Repeat only the stretch of lines below that runs from the line with "The height and width of the screenshot is (752, 1432)." through the line with "Choose КОПИРОВАТЬ in the selection menu", unaltered.

################

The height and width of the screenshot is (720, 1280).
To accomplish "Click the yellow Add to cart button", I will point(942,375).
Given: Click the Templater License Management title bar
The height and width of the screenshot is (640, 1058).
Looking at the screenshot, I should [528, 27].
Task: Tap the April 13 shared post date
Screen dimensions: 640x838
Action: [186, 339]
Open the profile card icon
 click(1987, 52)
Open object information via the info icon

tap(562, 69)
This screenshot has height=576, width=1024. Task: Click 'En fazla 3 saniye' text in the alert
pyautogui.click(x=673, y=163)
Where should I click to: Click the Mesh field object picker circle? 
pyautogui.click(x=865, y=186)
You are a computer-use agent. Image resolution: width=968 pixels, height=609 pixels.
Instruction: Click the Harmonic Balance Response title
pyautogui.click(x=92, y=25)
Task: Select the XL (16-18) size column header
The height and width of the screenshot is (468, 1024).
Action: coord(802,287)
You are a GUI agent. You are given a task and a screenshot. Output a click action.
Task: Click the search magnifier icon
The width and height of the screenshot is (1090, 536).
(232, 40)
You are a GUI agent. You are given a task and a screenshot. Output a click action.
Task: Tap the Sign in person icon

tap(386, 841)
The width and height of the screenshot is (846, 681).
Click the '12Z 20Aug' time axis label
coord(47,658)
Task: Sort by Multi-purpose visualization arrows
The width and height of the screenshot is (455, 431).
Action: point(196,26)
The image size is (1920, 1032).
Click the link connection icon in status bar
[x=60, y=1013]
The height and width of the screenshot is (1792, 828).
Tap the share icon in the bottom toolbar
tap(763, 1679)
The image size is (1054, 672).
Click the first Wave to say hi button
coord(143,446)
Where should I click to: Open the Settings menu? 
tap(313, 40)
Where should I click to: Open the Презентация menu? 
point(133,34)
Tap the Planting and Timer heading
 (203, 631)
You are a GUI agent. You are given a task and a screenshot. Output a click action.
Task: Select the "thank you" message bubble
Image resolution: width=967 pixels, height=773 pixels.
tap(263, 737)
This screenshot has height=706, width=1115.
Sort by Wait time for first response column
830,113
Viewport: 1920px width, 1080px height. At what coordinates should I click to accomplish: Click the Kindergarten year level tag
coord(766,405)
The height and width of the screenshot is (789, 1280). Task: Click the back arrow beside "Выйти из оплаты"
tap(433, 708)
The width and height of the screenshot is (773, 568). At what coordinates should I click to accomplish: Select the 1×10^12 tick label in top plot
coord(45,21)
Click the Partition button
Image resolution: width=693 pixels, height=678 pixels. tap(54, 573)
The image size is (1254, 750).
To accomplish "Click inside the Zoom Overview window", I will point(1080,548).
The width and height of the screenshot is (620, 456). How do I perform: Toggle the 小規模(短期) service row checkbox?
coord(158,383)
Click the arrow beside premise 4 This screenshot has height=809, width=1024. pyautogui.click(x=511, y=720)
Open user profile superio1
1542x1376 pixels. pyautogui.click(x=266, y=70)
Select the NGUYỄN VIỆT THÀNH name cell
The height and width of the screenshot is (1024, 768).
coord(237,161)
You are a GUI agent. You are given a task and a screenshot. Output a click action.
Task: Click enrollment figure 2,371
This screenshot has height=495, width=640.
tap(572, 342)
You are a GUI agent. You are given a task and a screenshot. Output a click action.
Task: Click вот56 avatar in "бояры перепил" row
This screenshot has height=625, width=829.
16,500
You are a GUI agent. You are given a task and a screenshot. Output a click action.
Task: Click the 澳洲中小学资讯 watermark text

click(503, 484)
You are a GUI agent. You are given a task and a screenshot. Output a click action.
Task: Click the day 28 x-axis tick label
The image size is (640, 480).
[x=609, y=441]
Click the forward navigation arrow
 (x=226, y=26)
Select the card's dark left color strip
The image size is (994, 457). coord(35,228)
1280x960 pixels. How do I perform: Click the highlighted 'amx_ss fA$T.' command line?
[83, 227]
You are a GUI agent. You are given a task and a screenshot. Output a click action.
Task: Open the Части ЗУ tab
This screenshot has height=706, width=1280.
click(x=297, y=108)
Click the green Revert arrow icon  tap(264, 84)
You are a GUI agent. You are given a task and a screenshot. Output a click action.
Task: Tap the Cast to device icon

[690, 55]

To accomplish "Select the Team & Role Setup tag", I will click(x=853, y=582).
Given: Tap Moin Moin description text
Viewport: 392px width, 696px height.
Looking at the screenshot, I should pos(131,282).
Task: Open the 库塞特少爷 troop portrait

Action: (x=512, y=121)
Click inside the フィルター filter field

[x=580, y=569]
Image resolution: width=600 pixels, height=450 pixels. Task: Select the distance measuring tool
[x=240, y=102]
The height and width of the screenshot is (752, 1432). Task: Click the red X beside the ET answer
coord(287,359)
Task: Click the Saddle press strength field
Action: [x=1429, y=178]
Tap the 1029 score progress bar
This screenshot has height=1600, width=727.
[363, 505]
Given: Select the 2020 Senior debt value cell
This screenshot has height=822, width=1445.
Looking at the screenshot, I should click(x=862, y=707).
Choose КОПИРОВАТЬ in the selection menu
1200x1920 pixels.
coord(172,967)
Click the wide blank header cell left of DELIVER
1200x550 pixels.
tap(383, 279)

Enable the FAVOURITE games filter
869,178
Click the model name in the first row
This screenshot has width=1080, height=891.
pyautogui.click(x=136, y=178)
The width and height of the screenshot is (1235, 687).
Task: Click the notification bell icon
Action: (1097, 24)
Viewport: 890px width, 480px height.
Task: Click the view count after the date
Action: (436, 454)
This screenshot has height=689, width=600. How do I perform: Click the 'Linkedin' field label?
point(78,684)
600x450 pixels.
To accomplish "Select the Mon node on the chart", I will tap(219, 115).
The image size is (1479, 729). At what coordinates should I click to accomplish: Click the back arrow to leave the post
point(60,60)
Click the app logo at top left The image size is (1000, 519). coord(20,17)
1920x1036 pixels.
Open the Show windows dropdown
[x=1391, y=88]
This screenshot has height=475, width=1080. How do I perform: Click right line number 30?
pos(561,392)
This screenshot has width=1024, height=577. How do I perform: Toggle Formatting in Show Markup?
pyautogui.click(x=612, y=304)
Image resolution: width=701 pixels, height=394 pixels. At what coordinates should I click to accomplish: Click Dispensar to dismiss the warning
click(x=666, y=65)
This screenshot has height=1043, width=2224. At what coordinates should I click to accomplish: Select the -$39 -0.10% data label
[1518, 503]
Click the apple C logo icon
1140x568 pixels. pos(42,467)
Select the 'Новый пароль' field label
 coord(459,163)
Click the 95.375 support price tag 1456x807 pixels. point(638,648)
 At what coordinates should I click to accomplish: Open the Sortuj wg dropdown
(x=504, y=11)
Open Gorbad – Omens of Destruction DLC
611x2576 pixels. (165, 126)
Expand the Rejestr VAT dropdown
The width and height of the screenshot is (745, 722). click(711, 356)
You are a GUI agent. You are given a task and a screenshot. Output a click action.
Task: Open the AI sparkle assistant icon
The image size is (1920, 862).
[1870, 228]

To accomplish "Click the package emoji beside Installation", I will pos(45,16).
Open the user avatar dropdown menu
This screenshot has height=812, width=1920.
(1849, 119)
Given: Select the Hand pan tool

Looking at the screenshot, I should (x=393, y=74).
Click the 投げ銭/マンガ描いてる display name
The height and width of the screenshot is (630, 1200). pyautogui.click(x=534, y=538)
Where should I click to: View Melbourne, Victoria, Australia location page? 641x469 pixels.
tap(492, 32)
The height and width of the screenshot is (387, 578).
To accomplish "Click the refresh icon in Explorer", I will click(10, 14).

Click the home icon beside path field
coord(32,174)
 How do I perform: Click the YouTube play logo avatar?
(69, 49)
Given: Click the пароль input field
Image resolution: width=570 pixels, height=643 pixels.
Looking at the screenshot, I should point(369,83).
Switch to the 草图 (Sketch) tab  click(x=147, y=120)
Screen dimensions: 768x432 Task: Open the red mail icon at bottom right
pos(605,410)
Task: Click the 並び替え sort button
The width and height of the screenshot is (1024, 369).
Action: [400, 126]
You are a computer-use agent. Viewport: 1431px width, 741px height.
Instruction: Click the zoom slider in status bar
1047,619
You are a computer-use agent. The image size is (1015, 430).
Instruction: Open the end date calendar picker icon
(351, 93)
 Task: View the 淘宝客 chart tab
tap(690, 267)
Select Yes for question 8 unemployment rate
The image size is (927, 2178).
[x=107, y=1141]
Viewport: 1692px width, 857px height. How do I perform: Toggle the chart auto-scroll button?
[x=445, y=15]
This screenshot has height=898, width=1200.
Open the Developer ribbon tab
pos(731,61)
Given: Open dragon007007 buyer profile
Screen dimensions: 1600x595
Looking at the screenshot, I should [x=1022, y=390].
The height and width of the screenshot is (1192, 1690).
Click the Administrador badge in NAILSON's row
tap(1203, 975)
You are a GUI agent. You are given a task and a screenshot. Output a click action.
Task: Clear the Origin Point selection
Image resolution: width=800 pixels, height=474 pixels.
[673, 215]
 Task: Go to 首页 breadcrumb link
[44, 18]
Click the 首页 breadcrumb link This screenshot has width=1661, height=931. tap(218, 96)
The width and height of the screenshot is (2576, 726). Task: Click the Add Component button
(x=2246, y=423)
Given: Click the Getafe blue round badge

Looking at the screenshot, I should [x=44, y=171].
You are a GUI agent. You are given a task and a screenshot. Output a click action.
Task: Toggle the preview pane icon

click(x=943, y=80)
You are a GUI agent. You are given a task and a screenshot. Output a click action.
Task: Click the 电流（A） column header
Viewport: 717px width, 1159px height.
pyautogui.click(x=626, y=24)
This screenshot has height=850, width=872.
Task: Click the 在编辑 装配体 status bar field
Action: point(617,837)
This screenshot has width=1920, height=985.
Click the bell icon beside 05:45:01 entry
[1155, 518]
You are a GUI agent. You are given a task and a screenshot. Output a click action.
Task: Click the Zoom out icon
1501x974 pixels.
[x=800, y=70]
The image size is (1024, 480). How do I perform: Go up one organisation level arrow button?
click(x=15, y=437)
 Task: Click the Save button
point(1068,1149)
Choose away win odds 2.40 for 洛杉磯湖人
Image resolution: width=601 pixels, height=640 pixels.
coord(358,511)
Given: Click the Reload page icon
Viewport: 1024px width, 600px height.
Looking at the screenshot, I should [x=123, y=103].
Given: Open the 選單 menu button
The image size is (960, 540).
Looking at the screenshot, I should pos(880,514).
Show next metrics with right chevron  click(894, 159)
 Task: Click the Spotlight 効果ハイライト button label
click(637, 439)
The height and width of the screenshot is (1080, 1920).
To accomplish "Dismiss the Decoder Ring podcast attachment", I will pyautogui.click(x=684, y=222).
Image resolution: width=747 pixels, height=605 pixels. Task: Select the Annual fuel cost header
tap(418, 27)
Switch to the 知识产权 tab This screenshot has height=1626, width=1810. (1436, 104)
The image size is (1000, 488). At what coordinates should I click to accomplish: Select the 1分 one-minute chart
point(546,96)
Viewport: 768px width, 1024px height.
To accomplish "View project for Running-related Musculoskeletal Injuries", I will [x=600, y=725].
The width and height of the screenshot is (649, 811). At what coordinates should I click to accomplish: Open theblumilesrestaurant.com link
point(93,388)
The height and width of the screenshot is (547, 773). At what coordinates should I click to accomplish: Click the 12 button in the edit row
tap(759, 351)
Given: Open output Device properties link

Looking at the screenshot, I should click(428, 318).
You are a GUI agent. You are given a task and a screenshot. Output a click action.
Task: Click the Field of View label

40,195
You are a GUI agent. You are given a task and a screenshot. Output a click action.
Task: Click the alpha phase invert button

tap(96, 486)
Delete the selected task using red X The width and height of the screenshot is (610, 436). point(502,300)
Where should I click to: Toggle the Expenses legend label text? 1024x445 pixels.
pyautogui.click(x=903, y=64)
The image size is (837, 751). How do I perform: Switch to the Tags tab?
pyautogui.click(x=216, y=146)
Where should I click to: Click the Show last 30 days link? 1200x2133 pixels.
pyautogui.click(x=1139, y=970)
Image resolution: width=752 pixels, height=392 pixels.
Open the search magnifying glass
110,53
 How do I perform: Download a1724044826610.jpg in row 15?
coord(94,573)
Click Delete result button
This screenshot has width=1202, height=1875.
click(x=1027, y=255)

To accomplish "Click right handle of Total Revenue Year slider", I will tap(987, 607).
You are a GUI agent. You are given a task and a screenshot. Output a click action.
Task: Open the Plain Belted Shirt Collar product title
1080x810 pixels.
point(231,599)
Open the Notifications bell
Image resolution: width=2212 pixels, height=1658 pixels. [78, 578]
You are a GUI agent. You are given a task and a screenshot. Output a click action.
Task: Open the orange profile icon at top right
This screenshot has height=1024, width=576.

################

-- THE ANSWER --
The height and width of the screenshot is (752, 1432). Task: Click the red X beside the ET answer
coord(287,359)
Task: Click the Saddle press strength field
Action: [x=1429, y=178]
Tap the 1029 score progress bar
This screenshot has height=1600, width=727.
[363, 505]
Given: Select the 2020 Senior debt value cell
This screenshot has height=822, width=1445.
Looking at the screenshot, I should click(x=862, y=707).
Choose КОПИРОВАТЬ in the selection menu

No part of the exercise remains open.